SOURCE TEXT |
|WORLD PRESS FREEDOM DAY
26 mins. Media Institute of Southern Africa (MISA) for World Press Freedom Day, May 3, 1998. Directed by Steve Felton; Production company: Mubasen. Media Institute of Southern Africa (MISA), Private Bag 13386 Windhoek, Namibia, Tel. +264 61 232975, Fax. 248016. http://www.misanet.org
A young journalist is given an assignment by her newspaper editor: "Write an article on World Press Freedom Day by 3 May." Short drama sequences set the framework of the film, and introduce the documentary elements which have been commissioned from film crews and reporters from around the MISA region of 11 southern African countries.
The action is set in the offices of a local newspaper, where the reporter is an actress, but the stories she finds are all too real. The Internet becomes a window into a world which she discovers. Information is there - the Windhoek Declaration of 1991, which calls for a free, independent and pluralistic press. Interviews can be called up with journalists in the print and broadcast media throughout southern Africa. These become full screen television pictures. The audience is brought into contact with people and stories around the region, and learns that the press is a vital, but fragile element in a democratic society.

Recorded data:

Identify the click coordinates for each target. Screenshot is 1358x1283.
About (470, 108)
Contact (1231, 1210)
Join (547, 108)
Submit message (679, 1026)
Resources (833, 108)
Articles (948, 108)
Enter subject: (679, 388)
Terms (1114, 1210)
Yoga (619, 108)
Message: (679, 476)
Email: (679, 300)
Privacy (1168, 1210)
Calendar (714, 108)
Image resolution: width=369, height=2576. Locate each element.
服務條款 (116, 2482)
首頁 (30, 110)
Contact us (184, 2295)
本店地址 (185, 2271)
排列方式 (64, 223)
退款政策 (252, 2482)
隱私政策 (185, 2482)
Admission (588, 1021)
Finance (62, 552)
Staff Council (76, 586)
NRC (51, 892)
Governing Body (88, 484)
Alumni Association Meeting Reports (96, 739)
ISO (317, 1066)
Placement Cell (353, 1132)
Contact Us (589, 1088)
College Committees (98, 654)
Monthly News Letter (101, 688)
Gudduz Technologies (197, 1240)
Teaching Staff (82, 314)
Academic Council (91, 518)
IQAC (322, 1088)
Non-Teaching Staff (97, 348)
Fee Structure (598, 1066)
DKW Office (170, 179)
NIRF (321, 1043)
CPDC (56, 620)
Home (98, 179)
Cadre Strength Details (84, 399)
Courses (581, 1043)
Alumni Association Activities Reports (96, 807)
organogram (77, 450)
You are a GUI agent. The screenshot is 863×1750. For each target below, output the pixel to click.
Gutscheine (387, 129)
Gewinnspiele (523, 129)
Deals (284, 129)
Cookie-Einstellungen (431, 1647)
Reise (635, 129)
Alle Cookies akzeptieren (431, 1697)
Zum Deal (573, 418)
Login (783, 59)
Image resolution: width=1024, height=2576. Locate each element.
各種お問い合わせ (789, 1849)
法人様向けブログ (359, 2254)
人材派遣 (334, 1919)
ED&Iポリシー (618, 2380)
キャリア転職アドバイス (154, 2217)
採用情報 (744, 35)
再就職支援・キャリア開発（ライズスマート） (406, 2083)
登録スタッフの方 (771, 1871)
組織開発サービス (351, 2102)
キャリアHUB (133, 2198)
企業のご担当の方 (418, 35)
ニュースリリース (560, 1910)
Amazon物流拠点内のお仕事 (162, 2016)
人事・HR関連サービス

REQUESTS |
**a)** List the three qualities that, according to the film description, the Windhoek Declaration of 1991 calls for in the press.
**b)** In the records, rewrite the lines from the one containing "Image resolution: width=1024, height=2576." up to and including the one containing "登録スタッフの方 (771, 1871)", changing "Locate" to "Find" and leaving everything else the same.
The records are unrelated to the film description.

OUTPUTS FOR THE TASKS |
**a)** Free, independent, and pluralistic.

**b)**
Image resolution: width=1024, height=2576. Find each element.
各種お問い合わせ (789, 1849)
法人様向けブログ (359, 2254)
人材派遣 (334, 1919)
ED&Iポリシー (618, 2380)
キャリア転職アドバイス (154, 2217)
採用情報 (744, 35)
再就職支援・キャリア開発（ライズスマート） (406, 2083)
登録スタッフの方 (771, 1871)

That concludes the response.